A estatal alega que o Aeroclube não tinha “instrumento jurídico válido” para permanecer no local desde a extinção, em 2023, do Convênio de Delegação nº 19/2018 com o Estado do Amazonas.
“Diante dos obstáculos impostos pela administração do Aeroclube do Amazonas para que a Companhia pudesse iniciar a efetiva gestão do aeroporto, a Infraero precisou entrar com uma ação judicial em face do Aeroclube para solicitar a posse do aeródromo”, justifica a empresa.
A versão do Aeroclube
O presidente do Aeroclube do Amazonas, Cassiano Ouroso, vê a situação de forma completamente diferente. “Fomos pegos de surpresa. Fizeram uma coisa extemporânea. Vamos para a luta e vamos provar que não é como estão querendo que seja”, afirmou Ouroso em entrevista ao Portal RIOS DE NOTÍCIAS.

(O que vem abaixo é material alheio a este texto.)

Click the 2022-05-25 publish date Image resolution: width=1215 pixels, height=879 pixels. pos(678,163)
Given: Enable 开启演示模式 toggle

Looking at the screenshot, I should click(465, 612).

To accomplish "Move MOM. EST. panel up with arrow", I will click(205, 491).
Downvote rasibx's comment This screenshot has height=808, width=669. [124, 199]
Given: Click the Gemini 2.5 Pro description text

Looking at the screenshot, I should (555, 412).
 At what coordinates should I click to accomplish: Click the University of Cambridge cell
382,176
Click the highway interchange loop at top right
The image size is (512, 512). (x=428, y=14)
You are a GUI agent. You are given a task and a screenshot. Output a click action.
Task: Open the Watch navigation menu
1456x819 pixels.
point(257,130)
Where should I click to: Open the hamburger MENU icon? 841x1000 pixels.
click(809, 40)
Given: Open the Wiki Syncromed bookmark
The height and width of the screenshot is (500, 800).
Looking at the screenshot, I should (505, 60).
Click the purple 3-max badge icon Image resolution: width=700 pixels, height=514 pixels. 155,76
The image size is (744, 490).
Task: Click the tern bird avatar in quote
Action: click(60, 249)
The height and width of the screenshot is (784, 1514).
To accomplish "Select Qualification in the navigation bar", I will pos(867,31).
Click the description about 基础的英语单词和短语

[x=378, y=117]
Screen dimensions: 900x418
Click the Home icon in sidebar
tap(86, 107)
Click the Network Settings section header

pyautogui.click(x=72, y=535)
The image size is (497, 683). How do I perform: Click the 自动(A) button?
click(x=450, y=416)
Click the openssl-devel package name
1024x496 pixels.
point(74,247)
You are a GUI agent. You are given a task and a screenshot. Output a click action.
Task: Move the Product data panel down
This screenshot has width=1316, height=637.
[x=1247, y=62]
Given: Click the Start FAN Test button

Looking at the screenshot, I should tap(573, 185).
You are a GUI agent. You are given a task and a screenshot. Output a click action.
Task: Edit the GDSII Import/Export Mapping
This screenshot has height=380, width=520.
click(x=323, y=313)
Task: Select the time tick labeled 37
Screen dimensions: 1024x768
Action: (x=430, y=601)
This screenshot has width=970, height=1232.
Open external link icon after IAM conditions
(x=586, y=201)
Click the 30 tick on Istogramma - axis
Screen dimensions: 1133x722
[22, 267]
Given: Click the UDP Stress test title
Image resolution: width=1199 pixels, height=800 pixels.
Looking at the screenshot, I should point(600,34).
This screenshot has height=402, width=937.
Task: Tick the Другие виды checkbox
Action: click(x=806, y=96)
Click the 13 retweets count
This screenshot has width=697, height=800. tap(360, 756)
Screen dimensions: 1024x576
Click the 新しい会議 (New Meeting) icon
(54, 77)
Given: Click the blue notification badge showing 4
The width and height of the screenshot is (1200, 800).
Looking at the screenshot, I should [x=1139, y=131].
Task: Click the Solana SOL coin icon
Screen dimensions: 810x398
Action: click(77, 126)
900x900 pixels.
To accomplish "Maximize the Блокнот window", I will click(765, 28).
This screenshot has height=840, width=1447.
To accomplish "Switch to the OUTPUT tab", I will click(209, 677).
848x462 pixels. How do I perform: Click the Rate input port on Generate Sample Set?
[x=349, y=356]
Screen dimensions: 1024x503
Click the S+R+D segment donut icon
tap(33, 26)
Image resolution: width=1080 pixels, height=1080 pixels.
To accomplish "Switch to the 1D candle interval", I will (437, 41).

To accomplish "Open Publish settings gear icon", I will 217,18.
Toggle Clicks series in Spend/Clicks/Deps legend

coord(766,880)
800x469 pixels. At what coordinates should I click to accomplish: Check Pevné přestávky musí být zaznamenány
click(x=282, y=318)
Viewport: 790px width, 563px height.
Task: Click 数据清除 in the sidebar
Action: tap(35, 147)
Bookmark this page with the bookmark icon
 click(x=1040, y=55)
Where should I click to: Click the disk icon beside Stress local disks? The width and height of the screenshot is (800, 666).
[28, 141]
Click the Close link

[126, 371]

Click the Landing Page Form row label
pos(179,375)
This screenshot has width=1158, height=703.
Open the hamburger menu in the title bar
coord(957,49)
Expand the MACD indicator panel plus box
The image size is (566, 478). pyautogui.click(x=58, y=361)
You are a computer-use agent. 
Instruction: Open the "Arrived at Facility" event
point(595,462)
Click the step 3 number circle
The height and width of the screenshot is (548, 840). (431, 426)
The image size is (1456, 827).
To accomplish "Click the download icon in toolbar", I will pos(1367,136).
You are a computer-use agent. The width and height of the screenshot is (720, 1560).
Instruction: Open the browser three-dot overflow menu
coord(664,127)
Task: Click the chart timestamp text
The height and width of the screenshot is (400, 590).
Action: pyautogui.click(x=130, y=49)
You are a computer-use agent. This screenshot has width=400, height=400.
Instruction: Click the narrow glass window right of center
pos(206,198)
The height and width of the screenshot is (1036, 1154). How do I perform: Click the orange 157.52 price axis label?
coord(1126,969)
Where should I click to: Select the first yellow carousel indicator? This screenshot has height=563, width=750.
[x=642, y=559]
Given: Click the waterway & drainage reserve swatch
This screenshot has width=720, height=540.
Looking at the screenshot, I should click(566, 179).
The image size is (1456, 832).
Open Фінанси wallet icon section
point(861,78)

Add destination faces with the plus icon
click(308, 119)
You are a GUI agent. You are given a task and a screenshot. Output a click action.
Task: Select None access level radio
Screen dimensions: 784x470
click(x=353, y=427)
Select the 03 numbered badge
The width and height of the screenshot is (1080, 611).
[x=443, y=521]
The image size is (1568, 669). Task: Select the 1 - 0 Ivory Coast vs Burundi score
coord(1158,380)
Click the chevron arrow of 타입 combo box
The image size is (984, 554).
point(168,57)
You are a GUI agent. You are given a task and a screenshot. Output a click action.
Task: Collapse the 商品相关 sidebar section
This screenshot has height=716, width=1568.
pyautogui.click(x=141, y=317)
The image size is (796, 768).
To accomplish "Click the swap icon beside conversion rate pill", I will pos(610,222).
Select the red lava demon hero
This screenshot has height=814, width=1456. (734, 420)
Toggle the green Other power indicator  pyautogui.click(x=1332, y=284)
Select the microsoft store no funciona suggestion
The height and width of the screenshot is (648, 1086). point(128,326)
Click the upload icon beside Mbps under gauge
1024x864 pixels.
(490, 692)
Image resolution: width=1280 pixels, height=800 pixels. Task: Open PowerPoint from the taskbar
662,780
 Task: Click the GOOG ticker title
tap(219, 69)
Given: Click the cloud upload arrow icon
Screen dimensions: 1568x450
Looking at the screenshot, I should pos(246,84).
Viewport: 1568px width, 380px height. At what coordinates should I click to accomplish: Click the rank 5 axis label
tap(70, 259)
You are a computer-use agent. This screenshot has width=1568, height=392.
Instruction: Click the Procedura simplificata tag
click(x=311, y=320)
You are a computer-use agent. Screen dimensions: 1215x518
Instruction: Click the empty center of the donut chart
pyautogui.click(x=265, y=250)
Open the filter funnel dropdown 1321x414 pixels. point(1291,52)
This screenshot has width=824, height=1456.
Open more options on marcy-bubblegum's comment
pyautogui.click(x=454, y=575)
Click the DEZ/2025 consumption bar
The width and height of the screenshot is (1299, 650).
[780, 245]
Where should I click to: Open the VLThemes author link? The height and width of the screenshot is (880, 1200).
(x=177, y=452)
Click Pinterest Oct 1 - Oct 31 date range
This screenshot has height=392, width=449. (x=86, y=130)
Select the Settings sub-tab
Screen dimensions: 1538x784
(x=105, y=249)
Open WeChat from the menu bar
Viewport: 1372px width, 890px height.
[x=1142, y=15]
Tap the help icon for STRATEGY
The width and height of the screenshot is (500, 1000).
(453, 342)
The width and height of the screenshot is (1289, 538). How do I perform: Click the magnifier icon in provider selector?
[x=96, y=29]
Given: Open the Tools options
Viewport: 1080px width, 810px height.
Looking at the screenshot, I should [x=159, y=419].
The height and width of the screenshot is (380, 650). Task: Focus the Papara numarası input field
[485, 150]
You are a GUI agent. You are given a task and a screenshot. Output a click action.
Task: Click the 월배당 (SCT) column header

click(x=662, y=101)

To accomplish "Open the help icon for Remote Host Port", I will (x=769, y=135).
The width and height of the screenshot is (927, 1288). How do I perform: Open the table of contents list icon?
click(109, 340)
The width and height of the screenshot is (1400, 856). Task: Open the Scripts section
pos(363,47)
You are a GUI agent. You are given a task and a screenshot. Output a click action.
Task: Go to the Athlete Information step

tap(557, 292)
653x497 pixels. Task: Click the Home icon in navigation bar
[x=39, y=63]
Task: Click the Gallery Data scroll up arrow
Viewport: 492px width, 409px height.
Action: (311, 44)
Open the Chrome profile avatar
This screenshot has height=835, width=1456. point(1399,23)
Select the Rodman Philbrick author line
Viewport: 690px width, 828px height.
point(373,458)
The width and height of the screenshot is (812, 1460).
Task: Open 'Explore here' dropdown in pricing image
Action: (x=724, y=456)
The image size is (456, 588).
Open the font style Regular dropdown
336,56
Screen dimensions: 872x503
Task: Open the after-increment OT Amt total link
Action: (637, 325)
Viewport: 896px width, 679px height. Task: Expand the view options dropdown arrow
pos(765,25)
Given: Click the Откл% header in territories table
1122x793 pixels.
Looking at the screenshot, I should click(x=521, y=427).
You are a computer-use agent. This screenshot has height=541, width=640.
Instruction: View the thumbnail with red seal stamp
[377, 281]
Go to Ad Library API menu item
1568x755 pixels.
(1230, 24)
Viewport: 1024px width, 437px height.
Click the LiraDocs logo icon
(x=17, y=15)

Ele rejeita a versão da Infraero sobre irregularidades e questiona a cobrança de R$ 439 mil pelo uso da área. “Querem que a gente pague aluguel de uma coisa que a gente construiu. Os hangares foram projetados por nós, construídos sem subvenção pública, e a cobrança é injusta”, disse o presidente.
Ouroso afirma que a matrícula que dá respaldo à ocupação do Aeroclube remonta a atos administrativos antigos, já que o espaço funciona desde 1940. “Eles chegaram com o pé na porta, atropelando tudo com arrogância… danificaram áreas e até tiveram negligência que causou incêndio em um prédio nosso”, relatou.
Crise nacional em aeroclubes
O caso envolvendo a disputa do Aeroclube do Amazonas não é isolado. De acordo com levantamento recente, ao menos 26 aeroclubes no Brasil foram despejados, notificados judicialmente ou enfrentam litígios para manter suas operações.
“Os despejos de aeroclubes no Brasil deixaram de ser casos isolados, são muitas questões em jogo, e se transformaram em uma crise nacional”, afirmou Cassiano Ouroso à reportagem.
Historicamente, os aeroclubes cumprem missão essencial: a de formar pilotos civis, difundir a cultura aeronáutica e atuar em situações de interesse social. Mas os altos valores de locação, a revisão de contratos antigos e a pressão sobre áreas estratégicas estão expulsando essas instituições sem fins lucrativos.
Para o presidente do Aeroclube do Amazonas, o que está em jogo é a formação de pilotos na região Norte. “Estamos aqui desde 1940, formamos gerações de pilotos. Se pararem nossa escola, a aviação regional sofre. Faltam pilotos no mercado e serviços podem ser interrompidos”, alertou Ouroso.